Western Innovator: Veterinarian inspires next generation

Published 9:30 pm Thursday, May 26, 2022

NEWBERG, Ore. — In his cramped office inside a horse barn, Dr. Jack Root, owner of Oakhurst Equine Veterinary Services in Newberg, was scratching out a drawing.

His client, Jean Marie Marsh, leaned in, watching the veterinarian sketch a horse’s spine. As he drew, Root described to Marsh how he would perform incisions on her horse for a procedure called “kissing spine surgery,” intended to correct “kissing,” or overlapping, spinal vertebrae.

Root, 68, has performed more than 100 of these surgeries using a technique and surgical tools he invented. Compared to traditional kissing spine surgery, Root’s method is gentler and less expensive.

“He is one of the few vets in the nation that has this down,” said Marsh.

Root is widely considered to be an innovator in his field, and his work has created ripple effects in farming communities across the Northwest. Root is a farmer, expert horseman and accomplished equine veterinarian whose legacy includes inventing new surgical methods, treating lameness, developing famed genetic lines and training the next generation of large-animal veterinarians.

On the morning the Capital Press visited, Root’s schedule was packed: collecting semen from a stallion to ship to Texas; treating a horse with a blocked intestine; checking the health of a day-old foal; and between veterinary tasks, feeding farm animals.

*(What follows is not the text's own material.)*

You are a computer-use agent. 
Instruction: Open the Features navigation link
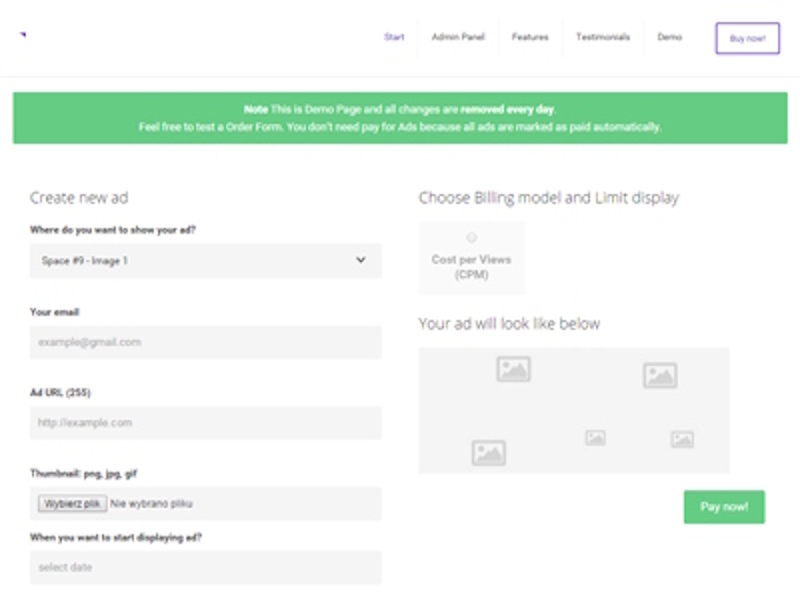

“Ehhh — Monday mornings,” he said.

He shook his head and chuckled.

Outside veterinary work, Root and his wife, Cookie, run a working farm with cattle and pigs on 147 acres in Newberg that they bought in 1996.

“This is both a veterinary practice and a working farm. I love that about it,” said Cookie Root.

Horses, however, are Jack Root’s favorite animal — he has 35 of them. Root even kept two Kentucky Derby winners as studs at Oakhurst: Giacomo, the 2005 winner, and Grindstone, the 1996 winner, who died in March.

Root’s love for horses started when he got his first horse at age 6. By age 9, he knew he wanted to be a vet.

He was captivated by race horses since early childhood and got his first Thoroughbred broodmare while an undergraduate at Oregon State University.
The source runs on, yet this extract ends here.